床に手をついて四つん這いのまま、荒い息を繰り返した。

私、どうなっちゃうの?

苦しい、熱い、怖い。

シルビィを信用していない訳じゃないけど、不安が襲ってくる。


「蒼空様、頑張って。もうすぐです・・・後少し」

シルビィは心配そうな顔で私の周りを飛び回る。

いつしか周囲を取り囲んでいた銀の粉は跡形もなく消えていて。

体中の熱が一気に背中に集まった。


「うっ・・・うぁぁ・・・あぁ・・・」

何かを産み出すような苦しさに声を上げた私は、次の瞬間にバサッと言う大きな影が羽音を耳にした。

えっ? なに・・・。


今まで使った事の無かった回路が頭の中で繋がった感じがして、その場所に意識を集中させると背中の方でバサバサと大きな羽音がした。

ま、まさか、恐る恐る背中を振り返る。

するとそこには大きくて真っ白な立派な羽が私の背中から生えていた。

ギョッと目を見開いた。

服は破れてないのに羽が生えてる。

意識すれば自由自在に動くそれに驚きを隠せない。

 

「蒼空様、おめでとうございます。
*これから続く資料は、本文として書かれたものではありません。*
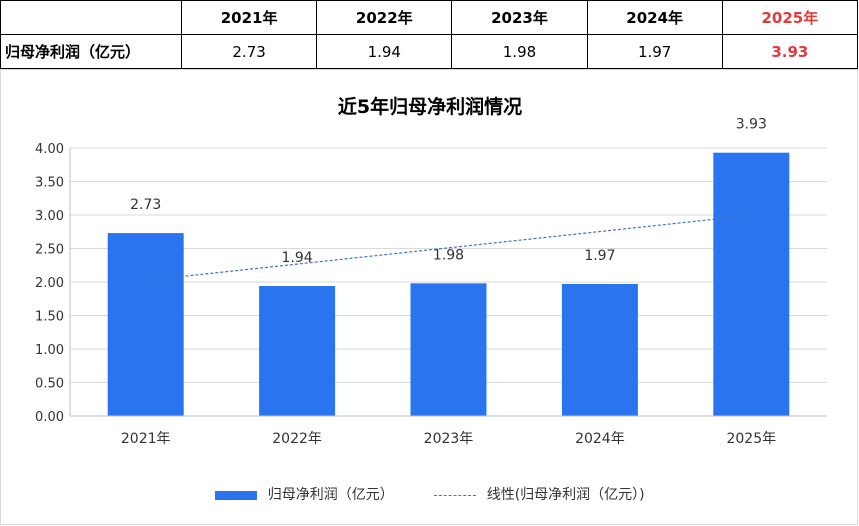 The height and width of the screenshot is (526, 859). I want to click on data-label: 1.97, so click(600, 256). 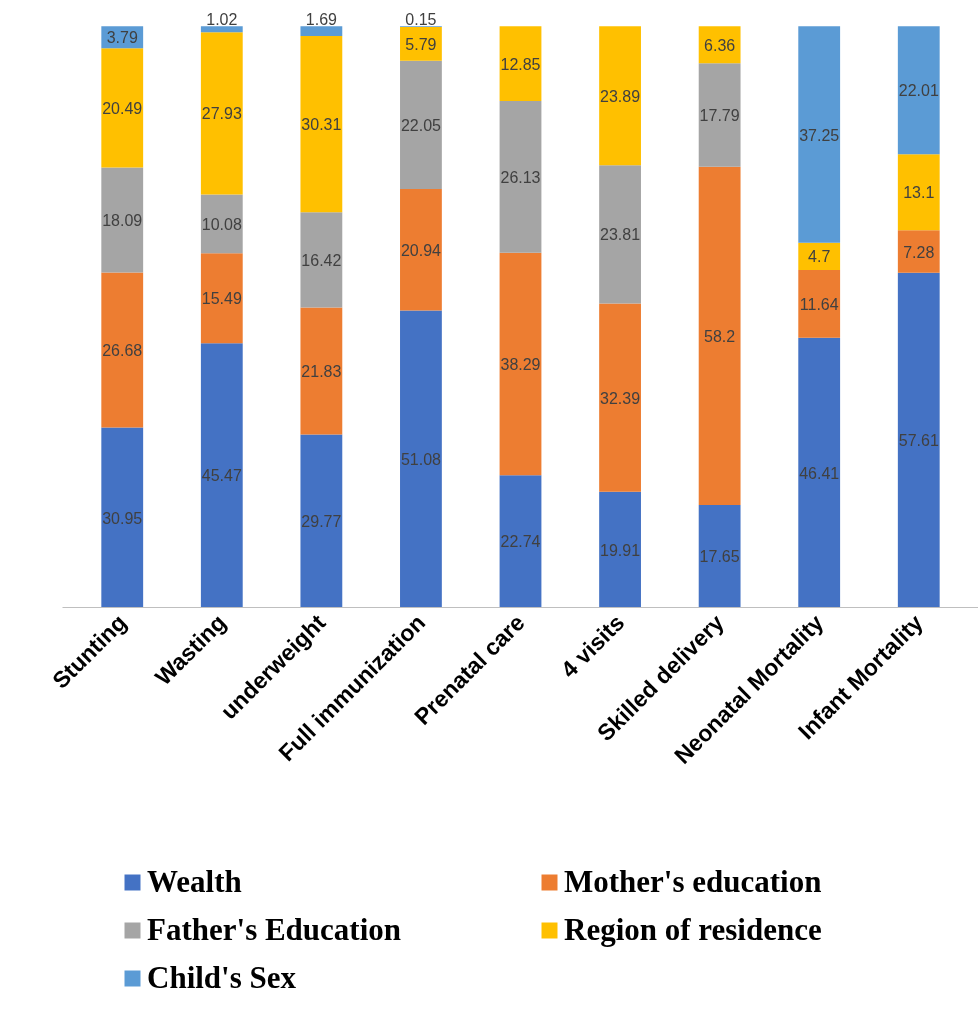 What do you see at coordinates (322, 20) in the screenshot?
I see `data-label: 1.69` at bounding box center [322, 20].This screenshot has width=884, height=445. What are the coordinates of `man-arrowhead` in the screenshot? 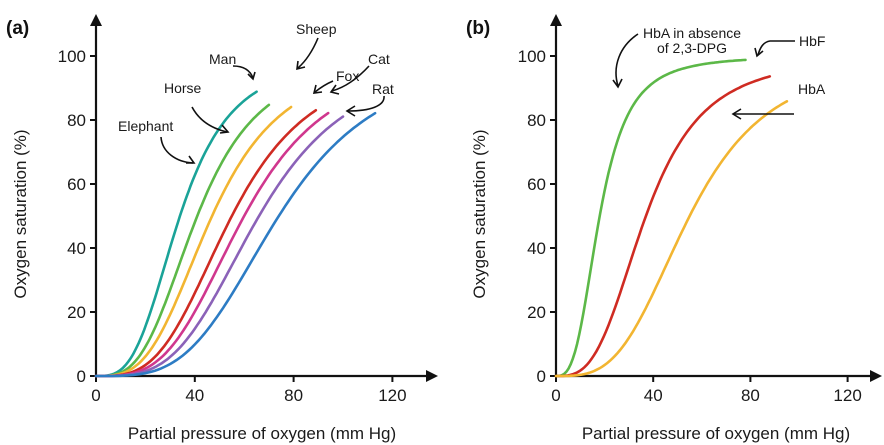 It's located at (252, 76).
立派な羽が生えました。こんなに立派でキラキラと輝く羽は主様に匹敵するモノです。これで胸の痣も消えてるはずです」

シルビィはパチパチと手を叩きながら絶賛してる。

いやいや、マジで、私、どうした?

色々突っ込みどころありなんだけど。

一先ず立ち上がる。

さっきまで体に広がってた熱はもうどこにもない。

気分は爽快なぐらいだ。

何て言うのかな、体が軽くなったような洗練されたような、そんな感じ。


「あ、本当だ。痣が無くなってる」

服を引っ張って胸元を見れば胸に浮かんでた契約の印はもうどこにもない。


「蒼空様が持つ力の方がその契約を上回ったのです」

「なるほどね」

ま、無くなったら無くなったで良いけどさ。

てか、取り合えずこの羽よ。

背中に生えてる羽がどんな仕組みか気にかかる。

左右を振り向いたり、手で触ってみたり、バサバサと動かしてみたりする。

その度にキラキラ光る何かが飛ぶ。

なにこれ・・・まさか私ってば大きなティンカーベル。

随分と大きなティンカーベルだな? と笑えた。

今まで無かったはずの羽は私の背中にしっくりくる。

ずっと生えてた様な感覚。

取り合えず・・・姿見で見てみよう。

いそいそと移動する。

そして・・・可愛くない悲鳴を上げる。


「なっ・・・ なんじゃこりゃぁ~」

某探偵も真っ青なぐらい叫んだ。

だって、茶髪のおさげだった私の髪が、腰まである金髪に変化していたんだから。

いやいや・・・誰さ。

髪型まで変わるとかなんなのよ。

しかも眼鏡が見えにくくなってる。

片手で眼鏡を外すと一気に視界は晴れる。


「おぉ~見やすい」

どうやら、視力も回復してるみたい。

いやはや、神様とは便利なものですな。

って、感心してる場合じゃな~い。


「シルビィ、これどう言う事」

背後をフワフワ飛んでいたシルビィを問い詰める。


「どういう事と言われましても、これが蒼空様の本来の姿です」

困り顔でそんな風に返された。

いやいや、もう既に私じゃないよね。

変わった容姿に大きな溜め息をついた。


「マジか・・・」

「蒼空様、心配入りません。蒼空様のオーラは今までと変わる事なく美しく輝いて居ますよ」

そんな事言われてもあんまり嬉しくない。

まぁ、これが本来の姿って言うなら諦めるしか無いけどさ。

出来れば初めに容姿が変わるの教えて欲しかったな。

ガクッと肩を落としてもう一度溜め息をついたのだった。


「では、行きましょう」

シルビィの言葉にクッと歯を食い縛る。

そうだ、目的を果たさなきゃ。


「うん、行こう」

鞄を片手で持つと、羽を大きくひろげて羽ばたかせた。

ふわりと浮く体。

飛び方はどうやら本能的に知ってるみたいね。

シルビィの先導の元、私は星達の輝く夜空に舞い上がった。